● TRY IT:
Across the entries below, tally every line that holds the word "menu". Give only the tally.

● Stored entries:
======
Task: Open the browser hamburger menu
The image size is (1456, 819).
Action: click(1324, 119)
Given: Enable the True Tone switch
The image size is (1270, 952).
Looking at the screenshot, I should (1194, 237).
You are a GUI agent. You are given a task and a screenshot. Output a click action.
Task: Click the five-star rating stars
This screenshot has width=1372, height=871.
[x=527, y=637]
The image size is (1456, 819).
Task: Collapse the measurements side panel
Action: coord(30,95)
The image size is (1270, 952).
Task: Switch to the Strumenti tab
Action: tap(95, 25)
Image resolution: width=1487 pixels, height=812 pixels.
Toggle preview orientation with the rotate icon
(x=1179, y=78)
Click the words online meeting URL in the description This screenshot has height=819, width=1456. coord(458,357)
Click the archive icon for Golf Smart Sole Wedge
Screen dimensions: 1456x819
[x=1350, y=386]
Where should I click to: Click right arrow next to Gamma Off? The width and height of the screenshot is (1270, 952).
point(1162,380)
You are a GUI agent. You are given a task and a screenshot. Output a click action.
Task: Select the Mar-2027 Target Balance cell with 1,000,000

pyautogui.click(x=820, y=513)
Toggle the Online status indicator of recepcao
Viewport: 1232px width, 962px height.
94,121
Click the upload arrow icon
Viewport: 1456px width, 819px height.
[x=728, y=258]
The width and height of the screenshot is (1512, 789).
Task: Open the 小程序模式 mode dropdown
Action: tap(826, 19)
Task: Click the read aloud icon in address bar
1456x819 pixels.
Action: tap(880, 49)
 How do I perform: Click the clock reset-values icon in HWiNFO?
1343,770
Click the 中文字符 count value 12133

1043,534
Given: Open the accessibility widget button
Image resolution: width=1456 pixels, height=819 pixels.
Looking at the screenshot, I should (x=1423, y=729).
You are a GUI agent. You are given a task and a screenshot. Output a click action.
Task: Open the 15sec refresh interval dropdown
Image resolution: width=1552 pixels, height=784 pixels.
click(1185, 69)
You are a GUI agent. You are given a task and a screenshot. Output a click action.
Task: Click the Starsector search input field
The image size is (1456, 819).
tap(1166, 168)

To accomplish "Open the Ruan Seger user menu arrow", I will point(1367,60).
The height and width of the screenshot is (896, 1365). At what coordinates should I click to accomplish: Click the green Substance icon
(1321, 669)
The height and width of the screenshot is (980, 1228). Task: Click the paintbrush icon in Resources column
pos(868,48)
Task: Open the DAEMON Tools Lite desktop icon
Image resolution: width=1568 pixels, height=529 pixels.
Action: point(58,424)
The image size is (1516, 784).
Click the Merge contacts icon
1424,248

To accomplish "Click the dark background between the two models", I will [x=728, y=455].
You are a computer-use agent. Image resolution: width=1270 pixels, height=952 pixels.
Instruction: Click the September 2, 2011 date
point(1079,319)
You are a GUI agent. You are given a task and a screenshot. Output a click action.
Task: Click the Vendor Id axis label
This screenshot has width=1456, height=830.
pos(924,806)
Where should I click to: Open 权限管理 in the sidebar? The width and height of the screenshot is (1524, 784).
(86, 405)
======
● EXERCISE RESULT:
2